# anybody ever hunt the Weber Florence Creek cwmu?



## 35whelen (Jul 3, 2012)

it has good draw odds for my number of points for bull moose, but I was wondering how itd work on that unit. no guests, no atvs, no scouting, no camping and it's 36,900 acres. says guide services available but no pack services. if anyone has any input id appreciate it. it has a 4.3 satisfaction rate.


----------



## goofy elk (Dec 16, 2007)

I'm guessing they'll put ya in a truck and take you to the bull they want shot
by a public tag holder......Or at least point you in that dirction.............

I've looked into quite a few CWMUs for moose. I just cant do it....

I studied Florence creek because my 17 points gave a 50/50 chance at a tag..
Still, again, I just cant do it...

I'll come right out and say it, I'm putting in for S Slope Yellowstone with my 17 BPs.
And even that's risky with the smaller moose that have been harvested there the
past few years...BUT heck, if I draw, I'll have a month to hunt, on public ground


----------



## 35whelen (Jul 3, 2012)

good luck goofy. i only have two points and it gives a 1-in-3 chance. it's a tough call because i'm a decade or more before i have any real chance at public land. 
i should have been buying points the 7 years i lived out of state.


----------



## treedagain (Nov 21, 2009)

sorry but you miss read the odds, it is more like 1 in 27...


----------



## goofy elk (Dec 16, 2007)

treedagain said:


> sorry but you miss read the odds, it is more like 1 in 27...


Worse than that!

The 1 bonus permit will go to someone with 17 or more points.

Leaving 80 plus applicants going after 2 permits.

A slight edge to those with 8 + points, having a chance at a better 
number in the draw, But 1 out of 40 at best for lower point holders..


----------



## 35whelen (Jul 3, 2012)

I thought 1-in-3 was ridiculously good.
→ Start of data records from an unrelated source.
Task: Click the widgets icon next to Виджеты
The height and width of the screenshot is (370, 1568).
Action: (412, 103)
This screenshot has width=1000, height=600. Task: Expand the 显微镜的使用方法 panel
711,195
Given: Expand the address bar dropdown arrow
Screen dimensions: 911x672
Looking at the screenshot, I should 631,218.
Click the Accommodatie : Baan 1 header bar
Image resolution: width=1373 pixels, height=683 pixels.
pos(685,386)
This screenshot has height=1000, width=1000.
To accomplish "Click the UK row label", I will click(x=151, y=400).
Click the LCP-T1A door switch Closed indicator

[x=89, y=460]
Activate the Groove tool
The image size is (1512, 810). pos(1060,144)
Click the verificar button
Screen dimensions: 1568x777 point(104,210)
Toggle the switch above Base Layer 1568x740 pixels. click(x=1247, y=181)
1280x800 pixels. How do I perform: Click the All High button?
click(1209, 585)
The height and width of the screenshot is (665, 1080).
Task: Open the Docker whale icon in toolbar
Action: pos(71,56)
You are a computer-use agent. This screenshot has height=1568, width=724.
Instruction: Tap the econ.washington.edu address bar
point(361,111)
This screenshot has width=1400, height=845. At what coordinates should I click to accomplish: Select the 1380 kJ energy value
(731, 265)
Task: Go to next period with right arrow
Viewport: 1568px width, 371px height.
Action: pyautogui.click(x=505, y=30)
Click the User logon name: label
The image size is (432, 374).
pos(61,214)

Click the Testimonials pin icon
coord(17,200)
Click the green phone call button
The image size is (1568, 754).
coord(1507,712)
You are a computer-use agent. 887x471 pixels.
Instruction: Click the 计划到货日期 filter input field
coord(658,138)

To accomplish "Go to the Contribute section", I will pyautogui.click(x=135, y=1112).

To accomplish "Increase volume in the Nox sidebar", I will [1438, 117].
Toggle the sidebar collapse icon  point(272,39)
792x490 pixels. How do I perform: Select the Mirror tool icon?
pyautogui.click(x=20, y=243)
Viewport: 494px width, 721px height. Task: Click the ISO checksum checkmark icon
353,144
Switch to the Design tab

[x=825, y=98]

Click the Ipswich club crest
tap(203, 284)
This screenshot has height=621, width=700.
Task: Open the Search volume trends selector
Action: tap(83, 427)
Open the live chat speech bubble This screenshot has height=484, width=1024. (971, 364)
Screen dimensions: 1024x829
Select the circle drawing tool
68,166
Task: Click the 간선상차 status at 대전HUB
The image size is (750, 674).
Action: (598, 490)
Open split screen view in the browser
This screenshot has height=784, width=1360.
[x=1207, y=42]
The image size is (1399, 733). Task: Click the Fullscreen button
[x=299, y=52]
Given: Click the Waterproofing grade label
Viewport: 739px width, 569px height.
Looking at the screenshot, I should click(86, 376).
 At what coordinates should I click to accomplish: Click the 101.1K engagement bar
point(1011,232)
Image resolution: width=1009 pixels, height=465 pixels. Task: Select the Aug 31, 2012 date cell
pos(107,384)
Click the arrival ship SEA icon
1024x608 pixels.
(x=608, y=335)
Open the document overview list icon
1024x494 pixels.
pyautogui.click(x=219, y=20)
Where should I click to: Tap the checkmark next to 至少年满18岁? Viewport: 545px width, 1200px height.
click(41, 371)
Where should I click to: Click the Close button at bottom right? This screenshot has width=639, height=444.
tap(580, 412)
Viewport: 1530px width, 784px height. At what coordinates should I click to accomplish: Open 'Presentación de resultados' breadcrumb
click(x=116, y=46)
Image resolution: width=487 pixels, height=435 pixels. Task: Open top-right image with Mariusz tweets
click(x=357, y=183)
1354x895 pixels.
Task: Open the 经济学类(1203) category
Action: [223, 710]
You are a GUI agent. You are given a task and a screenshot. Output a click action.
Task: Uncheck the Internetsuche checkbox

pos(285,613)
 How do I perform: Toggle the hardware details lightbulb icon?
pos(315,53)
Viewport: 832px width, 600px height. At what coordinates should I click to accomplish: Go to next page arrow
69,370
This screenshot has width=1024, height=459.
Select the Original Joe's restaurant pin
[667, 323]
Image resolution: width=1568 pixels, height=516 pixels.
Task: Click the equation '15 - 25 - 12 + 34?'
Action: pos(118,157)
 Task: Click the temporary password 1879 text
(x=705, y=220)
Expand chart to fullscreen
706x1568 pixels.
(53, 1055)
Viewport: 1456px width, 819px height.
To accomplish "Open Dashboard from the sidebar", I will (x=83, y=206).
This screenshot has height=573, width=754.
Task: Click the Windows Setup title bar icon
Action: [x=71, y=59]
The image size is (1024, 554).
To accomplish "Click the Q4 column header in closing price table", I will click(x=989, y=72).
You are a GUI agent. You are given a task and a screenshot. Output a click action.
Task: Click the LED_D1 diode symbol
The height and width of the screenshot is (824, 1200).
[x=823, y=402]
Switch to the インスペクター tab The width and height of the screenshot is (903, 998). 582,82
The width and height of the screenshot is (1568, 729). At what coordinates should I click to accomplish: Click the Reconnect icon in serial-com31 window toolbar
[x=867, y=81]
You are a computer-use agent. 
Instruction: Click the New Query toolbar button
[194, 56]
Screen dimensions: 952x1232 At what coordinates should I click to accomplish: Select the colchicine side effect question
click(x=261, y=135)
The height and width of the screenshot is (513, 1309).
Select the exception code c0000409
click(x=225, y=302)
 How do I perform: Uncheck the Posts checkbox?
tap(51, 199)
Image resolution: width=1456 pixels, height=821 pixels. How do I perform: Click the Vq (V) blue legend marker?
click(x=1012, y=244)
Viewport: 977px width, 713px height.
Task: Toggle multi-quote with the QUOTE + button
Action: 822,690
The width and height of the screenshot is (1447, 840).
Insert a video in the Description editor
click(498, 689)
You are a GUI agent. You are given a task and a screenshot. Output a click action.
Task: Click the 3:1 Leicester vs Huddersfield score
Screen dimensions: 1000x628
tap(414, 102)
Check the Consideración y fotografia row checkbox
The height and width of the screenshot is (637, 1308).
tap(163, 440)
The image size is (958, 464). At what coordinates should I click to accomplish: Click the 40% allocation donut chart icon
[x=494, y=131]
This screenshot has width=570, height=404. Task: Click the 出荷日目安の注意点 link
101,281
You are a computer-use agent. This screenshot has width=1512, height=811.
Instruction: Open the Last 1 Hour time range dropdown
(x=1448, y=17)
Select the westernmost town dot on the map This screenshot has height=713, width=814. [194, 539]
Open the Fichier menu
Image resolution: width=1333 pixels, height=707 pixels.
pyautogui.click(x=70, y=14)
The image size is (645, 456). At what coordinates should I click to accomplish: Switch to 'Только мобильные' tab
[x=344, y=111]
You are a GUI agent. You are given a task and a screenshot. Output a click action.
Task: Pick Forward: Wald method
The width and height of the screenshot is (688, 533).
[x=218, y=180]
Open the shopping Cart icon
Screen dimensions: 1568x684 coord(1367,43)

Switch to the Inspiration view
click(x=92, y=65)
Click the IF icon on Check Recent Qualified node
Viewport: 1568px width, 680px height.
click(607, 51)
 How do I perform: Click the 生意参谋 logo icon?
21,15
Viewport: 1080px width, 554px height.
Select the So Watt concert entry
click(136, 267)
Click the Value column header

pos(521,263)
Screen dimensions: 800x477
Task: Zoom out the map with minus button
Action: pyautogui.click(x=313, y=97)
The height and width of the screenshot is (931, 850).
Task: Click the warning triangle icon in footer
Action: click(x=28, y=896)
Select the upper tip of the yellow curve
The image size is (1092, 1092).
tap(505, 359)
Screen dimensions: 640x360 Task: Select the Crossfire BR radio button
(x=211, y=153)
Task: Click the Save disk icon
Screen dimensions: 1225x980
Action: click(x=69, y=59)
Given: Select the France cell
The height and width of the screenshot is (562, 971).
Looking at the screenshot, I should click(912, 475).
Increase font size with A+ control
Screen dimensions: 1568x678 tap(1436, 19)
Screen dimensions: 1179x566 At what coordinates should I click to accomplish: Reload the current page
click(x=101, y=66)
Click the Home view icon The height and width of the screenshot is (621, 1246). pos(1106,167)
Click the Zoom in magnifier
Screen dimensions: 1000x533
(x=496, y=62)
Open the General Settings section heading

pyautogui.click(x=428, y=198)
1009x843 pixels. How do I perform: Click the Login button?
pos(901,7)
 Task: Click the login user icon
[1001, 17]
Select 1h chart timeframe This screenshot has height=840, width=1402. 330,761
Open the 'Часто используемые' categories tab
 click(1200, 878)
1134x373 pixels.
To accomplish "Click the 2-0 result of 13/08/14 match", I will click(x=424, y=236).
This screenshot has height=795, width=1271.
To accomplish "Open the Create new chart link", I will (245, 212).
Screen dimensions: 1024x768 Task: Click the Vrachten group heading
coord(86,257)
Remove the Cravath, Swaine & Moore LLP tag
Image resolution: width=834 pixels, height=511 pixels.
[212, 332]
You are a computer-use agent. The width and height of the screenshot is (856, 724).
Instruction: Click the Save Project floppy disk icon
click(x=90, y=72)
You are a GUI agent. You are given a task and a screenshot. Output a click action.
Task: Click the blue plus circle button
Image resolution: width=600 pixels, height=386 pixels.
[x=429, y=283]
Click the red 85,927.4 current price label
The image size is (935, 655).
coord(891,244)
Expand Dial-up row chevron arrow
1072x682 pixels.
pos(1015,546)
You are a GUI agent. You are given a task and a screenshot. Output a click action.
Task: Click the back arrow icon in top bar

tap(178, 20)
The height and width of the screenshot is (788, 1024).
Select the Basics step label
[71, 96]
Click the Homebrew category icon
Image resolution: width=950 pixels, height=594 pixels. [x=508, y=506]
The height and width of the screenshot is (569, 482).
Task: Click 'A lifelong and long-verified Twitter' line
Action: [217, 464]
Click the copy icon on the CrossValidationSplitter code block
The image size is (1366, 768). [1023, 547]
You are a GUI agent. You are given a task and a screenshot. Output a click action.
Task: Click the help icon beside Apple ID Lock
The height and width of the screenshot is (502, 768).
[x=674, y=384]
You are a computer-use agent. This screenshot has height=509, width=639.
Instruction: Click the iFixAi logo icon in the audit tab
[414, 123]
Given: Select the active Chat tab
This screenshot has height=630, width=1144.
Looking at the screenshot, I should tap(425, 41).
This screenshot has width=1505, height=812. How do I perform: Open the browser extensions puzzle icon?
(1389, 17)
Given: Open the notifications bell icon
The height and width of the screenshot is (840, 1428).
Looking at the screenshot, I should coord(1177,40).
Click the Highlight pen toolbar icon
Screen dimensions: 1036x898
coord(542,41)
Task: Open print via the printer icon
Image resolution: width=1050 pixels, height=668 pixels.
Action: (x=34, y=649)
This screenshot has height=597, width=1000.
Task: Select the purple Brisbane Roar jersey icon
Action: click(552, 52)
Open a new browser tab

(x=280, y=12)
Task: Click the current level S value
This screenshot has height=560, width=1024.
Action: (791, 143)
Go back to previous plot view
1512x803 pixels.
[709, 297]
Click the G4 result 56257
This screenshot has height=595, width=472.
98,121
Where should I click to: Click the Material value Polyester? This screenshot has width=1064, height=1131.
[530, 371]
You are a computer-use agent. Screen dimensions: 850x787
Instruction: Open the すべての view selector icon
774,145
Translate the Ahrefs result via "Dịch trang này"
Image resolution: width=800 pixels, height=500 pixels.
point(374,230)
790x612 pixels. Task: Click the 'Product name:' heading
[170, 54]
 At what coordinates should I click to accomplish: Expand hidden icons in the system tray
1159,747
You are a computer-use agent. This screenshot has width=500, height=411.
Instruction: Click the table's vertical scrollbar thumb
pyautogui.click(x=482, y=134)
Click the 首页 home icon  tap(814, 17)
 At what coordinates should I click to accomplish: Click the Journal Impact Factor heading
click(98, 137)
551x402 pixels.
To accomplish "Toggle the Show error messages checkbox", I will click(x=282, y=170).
Oh well. Didn't expect to realistically draw a moose tag for at least another 15 years. Will probably have the money to shoot one in Canada long before I have the bonus points to draw a Utah tag


----------



## gdog (Sep 13, 2007)

Two points....I'd buckle up cuz your probably a bit more then 15 years to draw tag by points. Hopefully you'll get lucky and get one out of the hat.


----------



## 35whelen (Jul 3, 2012)

One day maybe. I'll just keep applying while saving for an Alberta hunt.


----------



## NoShot (Nov 23, 2007)

35Wheelin,

I hunted the WF for Moose several years ago. While I did kill my Moose and had a good hunt, there were a couple things that bothered me.

One, After drawing the permit, and talking Steve a week or so after, I never could get ahold of him or him to call me back to confirm the dates of the hunt, or to confirm a few other details I had questions about. So on the day he told me(5 months before) I showed up at the lodge.

Two, when following him(in vehicles) around the property the next morning, there were several areas/locked gates I didn't get access to. Also he had us camp, several miles from the area I hunted. which was fine, but somewhat interesting.. I killed my bull the first afternoon, a decent bull, but I did see a MUCH LARGER bull after the fact. In total during the time there, I saw 5 bulls and 7/8 cows.

I think the rating it gets is about right, but this was 10 years ago too.


----------



## 35whelen (Jul 3, 2012)

I may as well put in. same as buying a point I guess. that doesnt sound like an ideal once in a lifetime moose hunt though. At least you filled your tag and saw a good number of bulls. thanks for all the input. next time I will learn to read the odds better so i wont get a false glimmer of hope.


----------



## Kingfisher (Jul 25, 2008)

i and my son had a late cow tag for that once. its across from the yellow creek gas plant up chalk creek. has one access road. didnt see any moose there. would not put in for a cow there again even tho we did take 2. most of the time you are waiting for elk to move in and you have to be timed right so you get there before pressure moves them out again. we did not have access to the full property i dont think cause the area we were in was much smaller than 39,000 acres. personally i would not put in for a moose tag without a lot more information.


----------



## Kingfisher (Jul 25, 2008)

to make clear, we put in originally becasue of the name... weber florecne creek assuming it was on the weber river likley thousand peaks...not so, up chalk creek over the hill, just a ridge or two short of I80 freeway.


----------



## 35whelen (Jul 3, 2012)

thanks kingfisher. That's why I'm so torn on these cmwus. they have great odds, but they are all so screwy.


----------



## cwnhtr (Nov 29, 2012)

I killed my moose on that unit, if you really want some info on it shoot me a pm.


----------



## 35whelen (Jul 3, 2012)

pm sent cwnhtr


----------